## Documentfragment

06 september 2020: 23e zondag door het jaar
De weldadige kracht van een zachtmoedige
omarming (Mt. 18, 15-20)
Jef
Schoenaerts
1.Klankschaal
zonder commentaar -
Remi speelt een feestelijke opener
2.Verwelkoming
en opening
“Waar twee of drie mensen
in mijn naam samen zijn, ben ik in hun midden”
zo klinkt het vandaag in het evangelie. We
zitten vandaag ruim boven dit minimum van twee
of drie. We mogen erop vertrouwen
dat de gastheer in dit huis, in ons midden is nu
we hem begroeten als vader/moeder, zoon en
heilige geest.
Wat
hebben we allemaal niet gemist, zoveel zondagen
lang! De liturgische schoonheid van
gebaar, taal en klank, het appel tot
gerechtigheid, de toezegging van genade om niet,
de kracht van de rituelen, de omarmingen
letterlijk of figuurlijk, de kracht van het
gezongen woord,…
Laten
we daarom nu genieten van de schoonheid van dit
samenzijn (al zou het zonder mondmasker nog
mooier zijn…), van de kracht van onze liturgie,
van alle vormen van verbinding die we hier
aangaan: met elkaar, met onze overledenen, met
kapelgangers die niet meer mobiel zijn, met de
ontrechten en onzichtbaren in onze samenleving,
met de Onnoembare en Nabije.
Hoe
begin je de eerste viering na zo’n lange periode
van sluiting? Ik aarzelde tussen
twee wegen en koos ervoor om ze beide te nemen.
Een
lang verwacht weerzien heeft iets feestelijk:
het moet gevierd worden, het moet
bruisen. Remi heeft daarom met
feestelijke muziek de viering ingespeeld.

## Aangeleverde gegevens
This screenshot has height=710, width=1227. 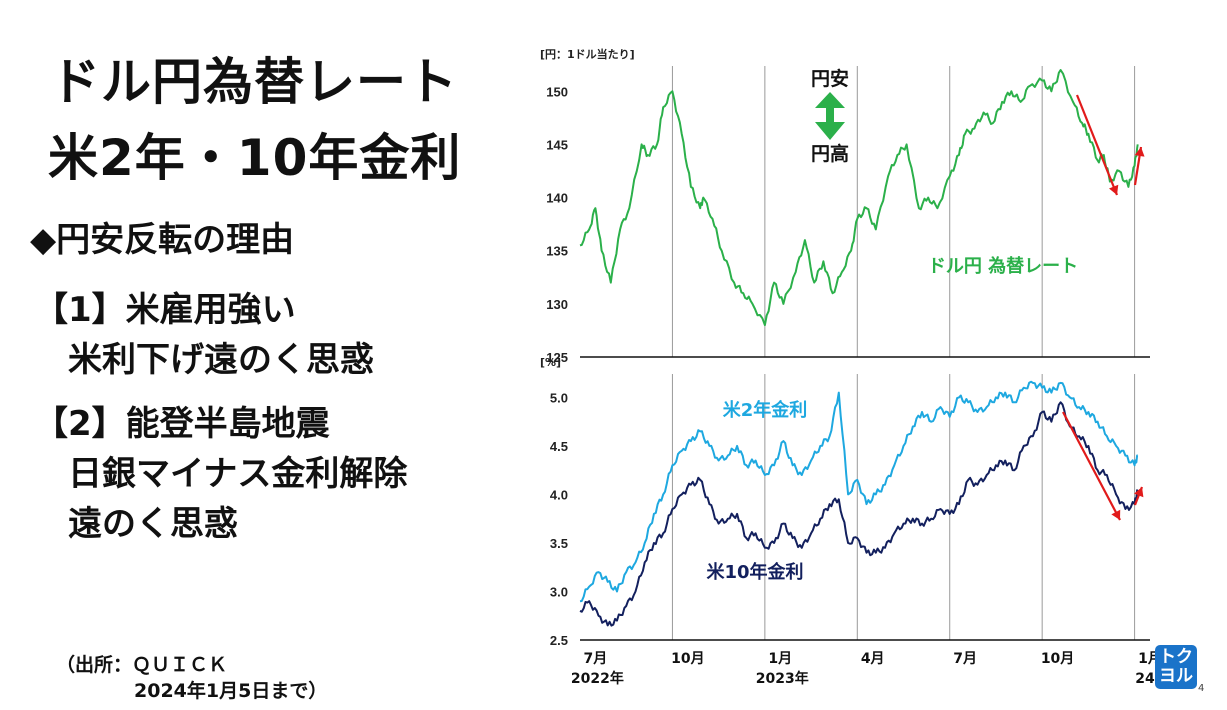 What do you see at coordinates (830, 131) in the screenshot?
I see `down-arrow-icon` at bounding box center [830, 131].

## Werkopdracht
Herhaal woord voor woord het stuk van "zo klinkt het" tot en met "heilige geest." uit de tekst over de viering van de 23e zondag door het jaar.

## Uitgevoerde opdracht
zo klinkt het vandaag in het evangelie. We
zitten vandaag ruim boven dit minimum van twee
of drie. We mogen erop vertrouwen
dat de gastheer in dit huis, in ons midden is nu
we hem begroeten als vader/moeder, zoon en
heilige geest.